De la haute définition à l’intelligence artificielle
En 2010, le Golden Gate Hotel & Casino de Las Vegas devint le premier établissement à adopter une surveillance entièrement haute définition — 99 caméras HD remplaçant l’intégralité de son équipement analogique. La précision nouvelle permettait de lire clairement les couleurs des cartes et les valeurs des jetons. Simultanément, les puces RFID intégrées dans les jetons de haute valeur (5 000 dollars et plus) créèrent une traçabilité complète de chaque transaction importante.
Aujourd’hui, quand un visiteur pénètre dans un casino moderne, il est identifié par reconnaissance faciale, suivi par des centaines de caméras HD, et ses comportements analysés par des algorithmes d’apprentissage automatique capables de détecter des anomalies en temps réel. Cette réalité, qui aurait relevé de la science-fiction il y a cinquante ans, est devenue la norme. Les hommes perchés dans leurs catwalks poussiéreux n’auraient pas imaginé leurs successeurs — ni que l’œil invisible serait devenu, comme ils le craignaient déjà, absolument omnivoyant.
Questions fréquentes
Pouvait-on vraiment visiter les passages secrets de surveillance dans les casinos de Las Vegas ?
Oui ! Le Casino Mint proposait dans les années 1960-70 le « Behind the Scenes Tour », une visite guidée des catwalks poussiéreux au-dessus des tables de jeu.
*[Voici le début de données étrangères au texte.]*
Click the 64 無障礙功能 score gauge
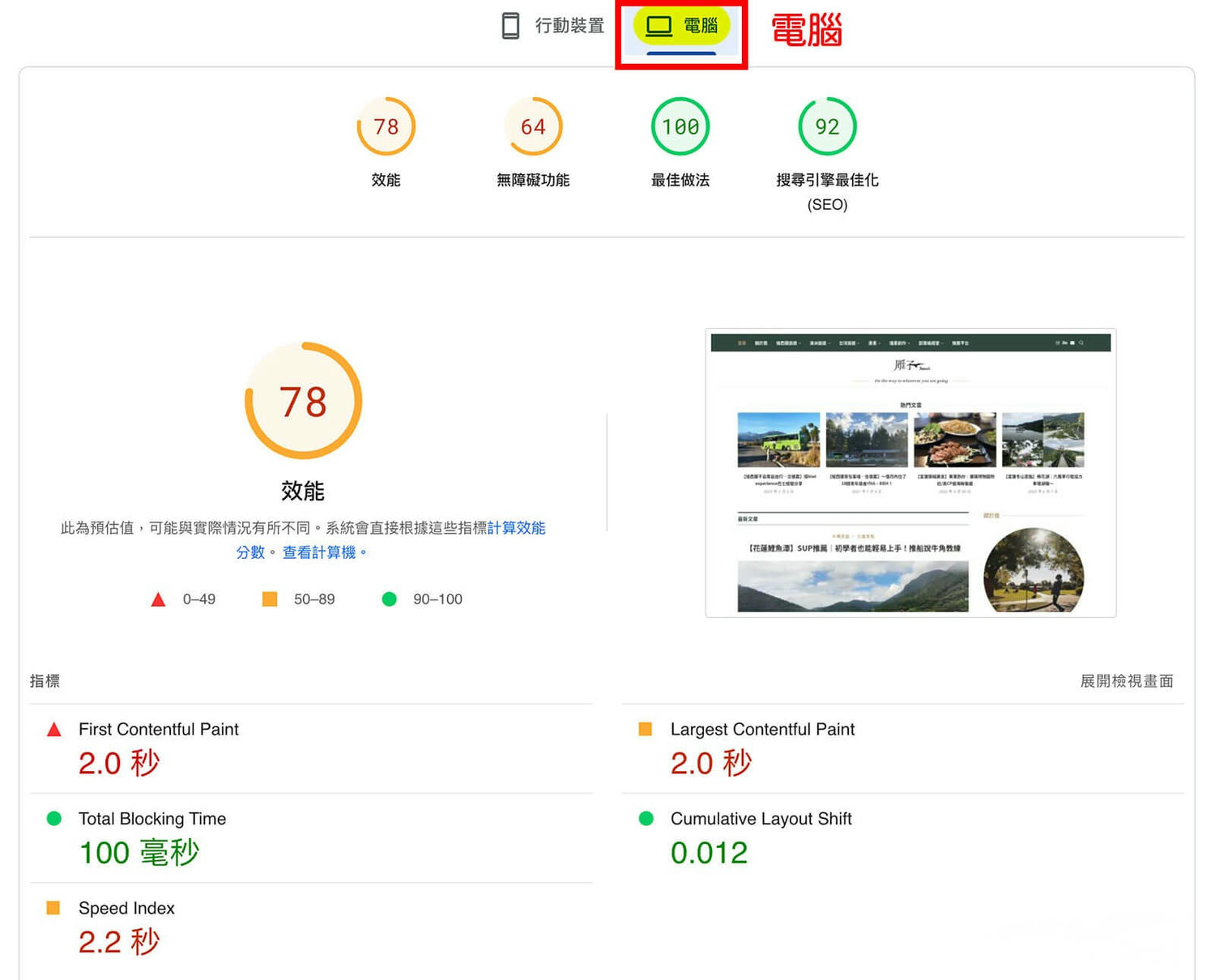 coord(534,127)
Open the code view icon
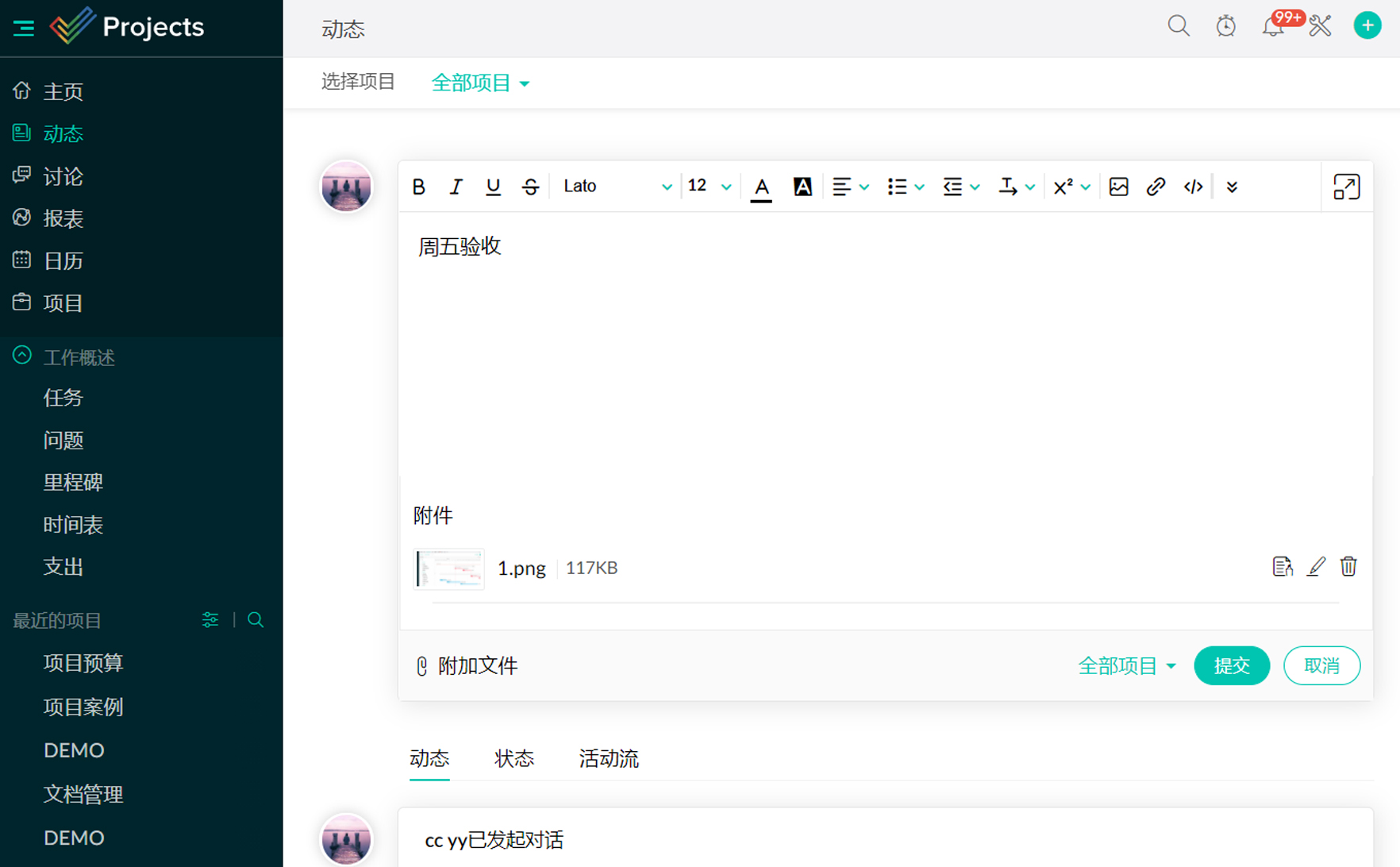Image resolution: width=1400 pixels, height=867 pixels. [x=1193, y=187]
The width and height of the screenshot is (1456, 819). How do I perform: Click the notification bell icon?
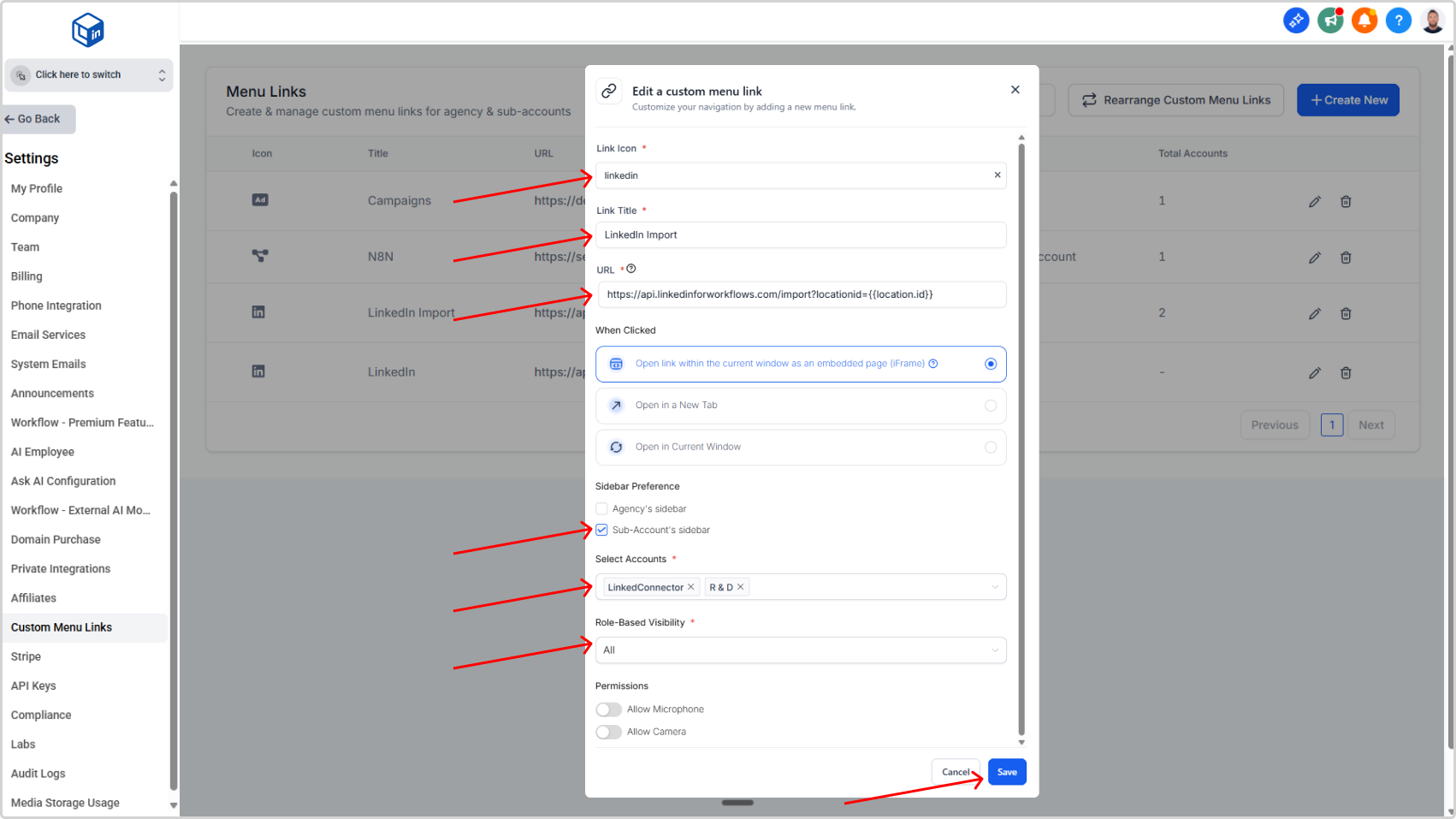pos(1364,20)
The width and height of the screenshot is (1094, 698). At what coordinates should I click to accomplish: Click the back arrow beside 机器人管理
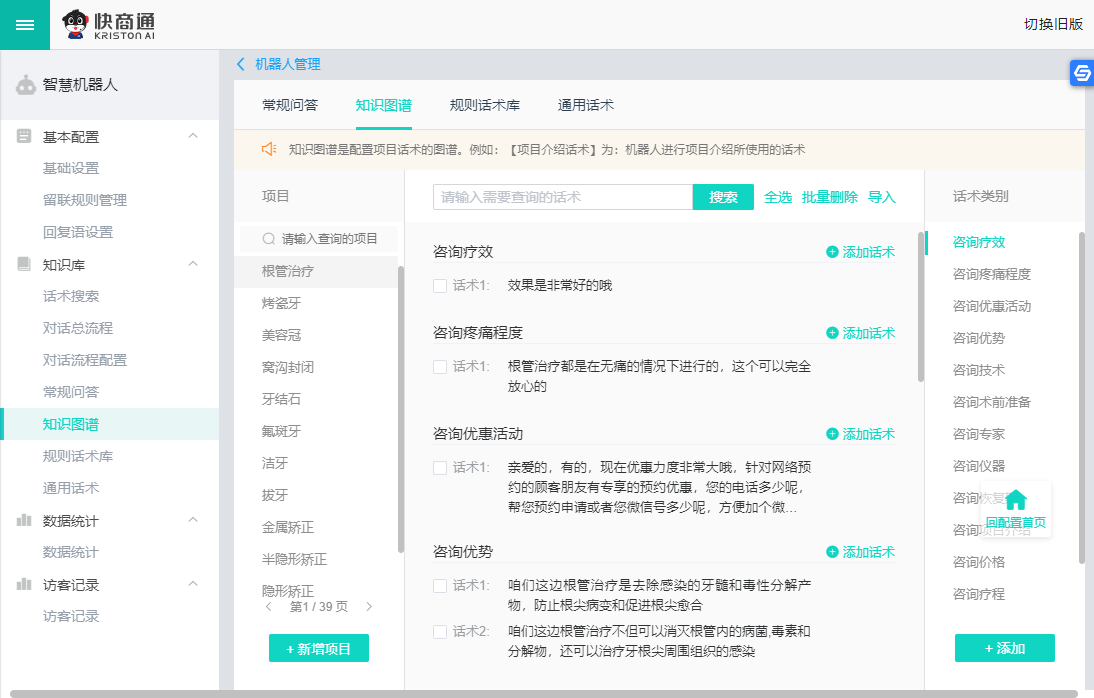[x=241, y=64]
Les participants repartaient avec un certificat commémoratif, dont certains exemplaires circulent encore sur eBay aujourd'hui.
Pourquoi les casinos embauchaient-ils d'anciens tricheurs pour surveiller les joueurs ?
Le principe était redoutable : qui mieux qu'un ancien fraudeur pour détecter la fraude ? Ces ex-arnaqueurs reconvertis passaient des heures perchés dans les catwalks au-dessus des salles, scrutant chaque geste suspect depuis leur poste d'observation secret.
Comment une agence de détectives a-t-elle démasqué la célèbre équipe du MIT au blackjack ?
Griffin Investigations, grâce à la mémoire photographique exceptionnelle de son fondateur Robert Griffin, a identifié les membres du MIT Blackjack Team en croisant leurs visages avec les annuaires universitaires du MIT. Cette agence gérait un « livre noir » partagé entre casinos, répertoriant des milliers de tricheurs et compteurs de cartes.
Pourquoi les propriétaires de casinos refusaient-ils d'installer des caméras de surveillance ?
Dans les années 1970, les caméras étaient coûteuses, peu fiables et considérées comme une intrusion technologique disgracieuse dans leurs établissements raffinés. Il a fallu attendre 1985 et une obligation légale du Nevada Gaming Control Board pour que les catwalks disparaissent définitivement au profit des caméras.